Dziewczyny ale się właśnie wkur...! Przepraszam Kamcia, że się wcinam ale muszę bo mnie rozerwie.
Poszłam sobie do sklepu na dół po rzeczy do ciasta (wspominałam na apetytach). Jak wracałam to zajrzałam do skrzynki na listy. I było coś ze "znanej firmy wysyłkowej oferującej mnóstwo dupereli" - tak to nazwę. Na kopercie dopisek "zawiera rachunek". A ja zdziwko bo nic nie zamawiałam i nawet nie jestem zainteresowana teraz. Otwieram a tam ponaglenie! Bo niby zalegam na 70 zł (pierwszej raty bo łacznie coś koło 120 zł) za jakieś pierdoły do angielskiego dla dziecka. I zaświtało mi, że jakoś ze 3 miesiące temu moja babcia mi mówiła (mieszkałam u niej 6 lat temu), że dzwonili i ona im powiedziała (po raz tysięczny już!!!), że ja tam dawno nie mieszkam. A Pani telemarketerka podobno nachalnie zaczęła babcię namawiać na kupno jakiś własnie bzdetów do angielskiego. I w końcu moja 80letnia babcia zgodziła się, żeby jej to wysłali (dla świętego spokoju) i pomyślała, że da wnuczce na Święta. Ale jak ja się dowiedziałam, że to chce kupić to jej powiedziałam, żeby to odesłała bo Paula jest za mała na angielski z płyt a ma w przedszkolu i szkoda kasy. I sprawa ucichła. Aż do dziś. Dziś dostałam ponaglenie, bo nie zapłaciłam w pierwszym terminie za przesyłkę, którą rzekomo dostałam. A wała!!! Właśnie ja nic nie dostałam! Jestem wkurzona i oburzona, że jakaś dziumdzia na prowizji ośmieliła się, WIEDZĄC, że nie rozmawia ze mną, na moje konto dokonała zamówienia! Zbajerowała staruszkę na 120 zł na moje konto!!! A najlepsze, że to przyszło na moje panieńskie nazwisko, bo w tym burd... nie raczą zmienić wreszcie moich danych, pomimo, że interweniowałam nie raz, że męczą mnie na dwóch kontach pod starym nazwiskiem i nowym i prosiłam, żeby do kur.... nędzy połączyli mi te konta i dali spokój mojej babci, bo ja już tam dawno nie mieszkam i numer jest nieaktualny! Oni są jak mafia! Albo bagno - jak raz cię złapią to już koniec. Ale najlepsze: GDZIE DO CHOLERY JEST TA PRZESYŁKA??? No bo nie u mnie! Tylko ja opróżniam skrzynkę w tym domu a póki co nie stwierdzono u mnie demencji ani alzheimera!

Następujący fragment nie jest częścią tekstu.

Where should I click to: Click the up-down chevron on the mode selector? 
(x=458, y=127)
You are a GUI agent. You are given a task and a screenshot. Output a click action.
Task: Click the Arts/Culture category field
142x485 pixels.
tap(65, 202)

Albo ktoś na poczcie zajeb... albo sąsiedzi. No bo już nie wiem co innego. I ja teraz muszę im udowodnić, że nic nie dostałam co z góry jest skazane na porażkę bo to nie idzie poleconym
Oj jak ja jutro tam zadzwonię, jak ja się dobrze nastawię do tej rozmowy... Chyba kogoś przez telefon uszkodzę. Teraz już napewno idę ciasto upiec bo inaczej mnie rozerwie!